Modified Adenovirus for GSD-II
Posted on: June 26, 1999
The following article by Laura Spinney appears in BioMednews Reports (6- 25-99,#57)
Glycogen storage disease type II causes enlargement of certain muscles, particularly the heart and tongue, due to their inability to break down glycogen. A team of American scientists is developing a method of delivering the enzyme required for that breakdown to all the body’s muscles with a single intravenous injection of adenovirus. They presented their findings at the Second Annual Meeting of the American Society of Gene Therapy in Washington, D.C., held June 9-13, 1999.
Glycogen storage disease type II (GSD-II) is an autosomal recessive disorder in which the enzyme acid alpha-glucosidase (GAA), which normally clears glycogen from the muscles, is missing or reduced. The disease occurs in neonatal, juvenile, and adult forms with high mortality, and babies born with it usually die by the age of 18 months. In the lethal neonatal form, GSD-II first shows itself as a general weakness and susceptibility to colds and pneumonia. But the hallmark is a massively enlarged heart, and occasionally tongue, caused by glycogen buildup. There is currently no cure. GSD-II, along with Duchenne muscular dystrophy, is a perfect example of the kind of disease that would be amenable to virus-mediated gene therapy. Any potential treatment would have to reach all the muscles of the body, including the notoriously inaccessible cardiac muscle, to be effective. That means either multiple injections of the enzyme into different muscle types, or else some kind of systemic delivery. At Duke University Medical Center in Durham, North Carolina, Dr. Andrea Amalfitano and his colleagues have been testing both strategies. Clinical trials for the direct enzyme therapy got underway last week. But the approach that may hold out most promise in the long run involves systemic delivery of GAA via a modified adenovirus vector that Dr. Amalfitano’s team has been studying in a mouse model of GSD-II.
The idea is simple, and requires the organs of the affected individual to do most of the work. An adenovirus that has been rendered harmless by the removal of two genes (called E1 and E2b) that it needs to replicate, but that is still capable of infecting cells and transforming their DNA, is loaded with the gene that encodes for GAA and then injected into a vein. Once in the bloodstream, the virus infects cells, migrating naturally to the liver where the transgene is expressed and the enzyme product is secreted back into the blood. Thereafter it travels to all the muscles in the body. “We transform the liver into an enzyme factory,” says Amalfitano. And because the adenovirus is so infectious, a single injection is capable of transducing all the cells of a particular organ, in this case the liver.

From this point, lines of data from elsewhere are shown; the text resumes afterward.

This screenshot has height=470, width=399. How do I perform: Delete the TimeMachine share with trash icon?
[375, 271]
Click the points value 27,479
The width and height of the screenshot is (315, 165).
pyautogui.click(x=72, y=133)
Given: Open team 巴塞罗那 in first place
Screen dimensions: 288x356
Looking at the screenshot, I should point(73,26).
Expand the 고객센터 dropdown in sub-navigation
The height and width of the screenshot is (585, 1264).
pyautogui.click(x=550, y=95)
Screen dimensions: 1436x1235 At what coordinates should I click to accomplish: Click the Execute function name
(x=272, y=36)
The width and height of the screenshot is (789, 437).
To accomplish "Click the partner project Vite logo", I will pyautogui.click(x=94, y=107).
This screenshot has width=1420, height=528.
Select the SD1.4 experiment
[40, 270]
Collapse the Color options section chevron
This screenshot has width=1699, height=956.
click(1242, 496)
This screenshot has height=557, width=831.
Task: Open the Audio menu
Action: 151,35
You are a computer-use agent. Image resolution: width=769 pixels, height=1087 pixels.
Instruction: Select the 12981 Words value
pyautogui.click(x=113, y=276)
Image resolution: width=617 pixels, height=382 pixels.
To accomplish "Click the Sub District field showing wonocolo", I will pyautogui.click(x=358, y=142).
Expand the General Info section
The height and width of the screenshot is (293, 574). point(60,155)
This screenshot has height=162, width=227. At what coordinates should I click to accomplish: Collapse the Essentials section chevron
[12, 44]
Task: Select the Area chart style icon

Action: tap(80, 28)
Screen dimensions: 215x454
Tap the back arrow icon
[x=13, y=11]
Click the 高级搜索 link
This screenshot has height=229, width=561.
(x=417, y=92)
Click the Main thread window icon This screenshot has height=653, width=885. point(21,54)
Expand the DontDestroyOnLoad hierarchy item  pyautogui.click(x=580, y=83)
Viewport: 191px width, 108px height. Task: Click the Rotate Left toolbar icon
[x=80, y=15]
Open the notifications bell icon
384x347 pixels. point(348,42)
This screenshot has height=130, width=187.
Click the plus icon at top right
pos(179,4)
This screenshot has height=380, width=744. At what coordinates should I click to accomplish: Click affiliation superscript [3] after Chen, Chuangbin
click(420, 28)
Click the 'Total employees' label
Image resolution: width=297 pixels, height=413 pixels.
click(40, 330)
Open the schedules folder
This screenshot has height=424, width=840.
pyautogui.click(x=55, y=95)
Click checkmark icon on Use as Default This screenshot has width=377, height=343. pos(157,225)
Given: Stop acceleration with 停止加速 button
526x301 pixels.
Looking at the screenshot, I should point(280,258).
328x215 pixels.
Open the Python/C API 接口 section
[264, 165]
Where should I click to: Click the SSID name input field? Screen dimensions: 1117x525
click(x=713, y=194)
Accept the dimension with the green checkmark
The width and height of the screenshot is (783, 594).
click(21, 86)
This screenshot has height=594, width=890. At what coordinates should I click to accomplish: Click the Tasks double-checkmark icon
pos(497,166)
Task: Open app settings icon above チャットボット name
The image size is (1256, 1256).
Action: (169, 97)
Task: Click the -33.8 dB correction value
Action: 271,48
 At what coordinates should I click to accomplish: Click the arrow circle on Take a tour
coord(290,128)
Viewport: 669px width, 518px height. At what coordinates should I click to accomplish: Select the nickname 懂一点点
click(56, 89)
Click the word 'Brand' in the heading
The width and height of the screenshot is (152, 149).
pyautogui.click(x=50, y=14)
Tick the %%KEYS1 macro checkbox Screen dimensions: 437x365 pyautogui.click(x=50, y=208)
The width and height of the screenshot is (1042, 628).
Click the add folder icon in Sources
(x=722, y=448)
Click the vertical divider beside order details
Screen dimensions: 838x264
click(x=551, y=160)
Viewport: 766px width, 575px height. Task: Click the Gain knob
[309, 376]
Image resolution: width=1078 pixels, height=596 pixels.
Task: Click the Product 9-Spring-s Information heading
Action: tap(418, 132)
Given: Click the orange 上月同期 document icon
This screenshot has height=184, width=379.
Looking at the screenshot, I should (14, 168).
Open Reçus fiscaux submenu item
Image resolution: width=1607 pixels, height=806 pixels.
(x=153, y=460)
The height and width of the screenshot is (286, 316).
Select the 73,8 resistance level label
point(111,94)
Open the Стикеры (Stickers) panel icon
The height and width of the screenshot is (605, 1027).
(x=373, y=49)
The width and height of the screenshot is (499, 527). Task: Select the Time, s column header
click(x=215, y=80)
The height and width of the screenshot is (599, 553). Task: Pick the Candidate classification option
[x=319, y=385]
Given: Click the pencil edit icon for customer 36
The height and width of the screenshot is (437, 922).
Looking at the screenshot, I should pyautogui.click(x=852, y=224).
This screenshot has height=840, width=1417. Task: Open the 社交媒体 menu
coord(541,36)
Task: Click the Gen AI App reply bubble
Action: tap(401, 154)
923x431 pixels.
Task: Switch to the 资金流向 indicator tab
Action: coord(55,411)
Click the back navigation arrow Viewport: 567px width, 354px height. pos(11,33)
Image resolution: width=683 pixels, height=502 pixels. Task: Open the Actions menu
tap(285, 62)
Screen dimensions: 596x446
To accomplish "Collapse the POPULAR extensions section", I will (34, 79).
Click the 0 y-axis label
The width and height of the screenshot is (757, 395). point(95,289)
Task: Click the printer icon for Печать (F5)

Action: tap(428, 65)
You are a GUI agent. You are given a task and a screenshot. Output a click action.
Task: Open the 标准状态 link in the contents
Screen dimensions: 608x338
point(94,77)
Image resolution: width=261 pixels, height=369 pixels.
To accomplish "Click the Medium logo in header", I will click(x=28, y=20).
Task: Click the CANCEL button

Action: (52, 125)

Within twelve days of the injection, the researchers measured GAA activity in the livers of the treated mice and found that it had increased 100-fold. Levels of a precursor of the enzyme circulating in the blood had also risen. The muscles of the leg showed a 10-fold increase in GAA expression while in the diaphragm the increase was 100-fold. Even the heart muscle showed quadrupled GAA activity. But most importantly staining for glycogen revealed that it had been reduced to a normal, healthy level. “There’s nothing out there that can deliver genetic information as efficiently as adenovirus,” says Amalfitano.
But he says that although the findings are promising, there is a lot more work to be done. For instance, his team found some evidence of an immune response to either the vector, the transgene, or both that could herald possible problems to explore the treatment’s long term consequences, including the virus’s ability to survive in vivo, the duration of the GAA enzyme’s activity once it enters the muscle, and the speed with which glycogen builds up again after the end of the treatment.